Requirement — Going from the line that contains "The height and" through the last line of the records, set down each line again exactly, both included, with pictures left out.

Task material —
§ §

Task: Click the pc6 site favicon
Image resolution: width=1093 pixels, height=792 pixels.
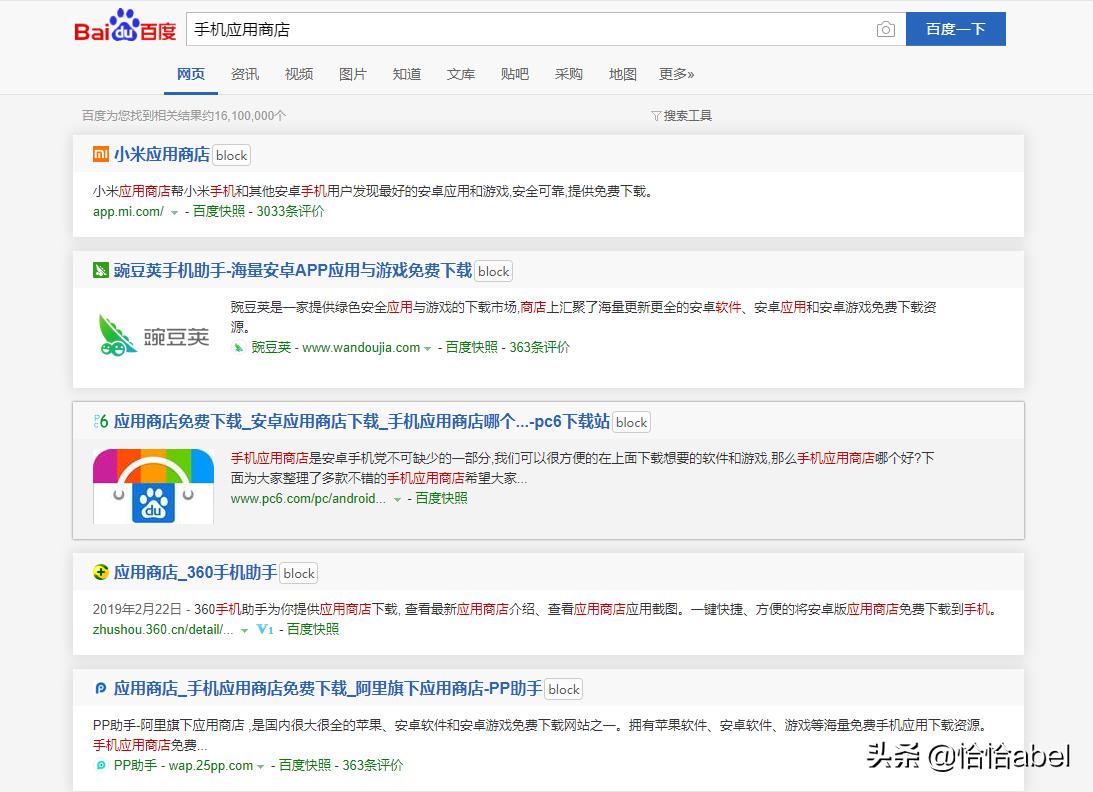Action: pos(100,422)
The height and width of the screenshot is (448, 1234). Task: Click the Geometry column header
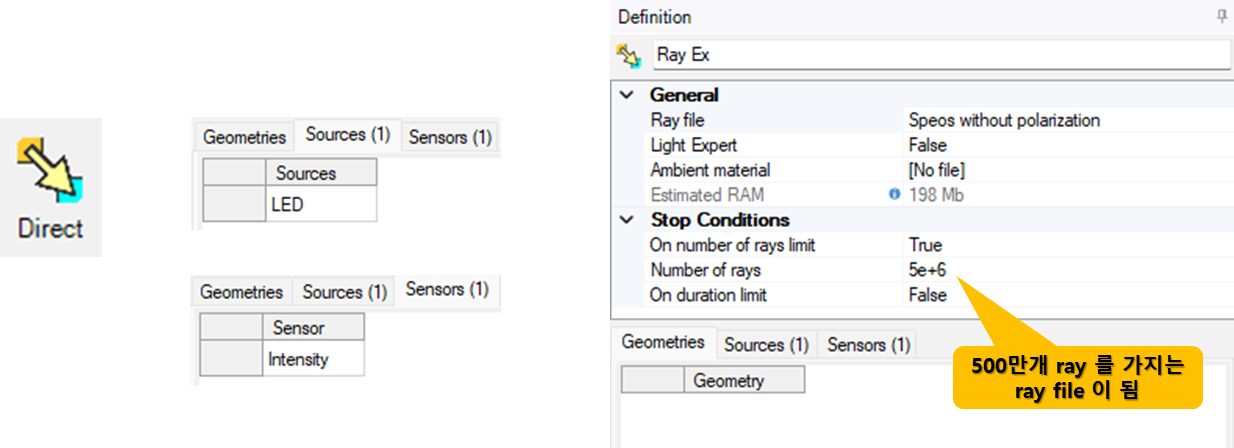[743, 380]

§ §

Result —
The height and width of the screenshot is (448, 1234). Task: Click the Geometry column header
[743, 380]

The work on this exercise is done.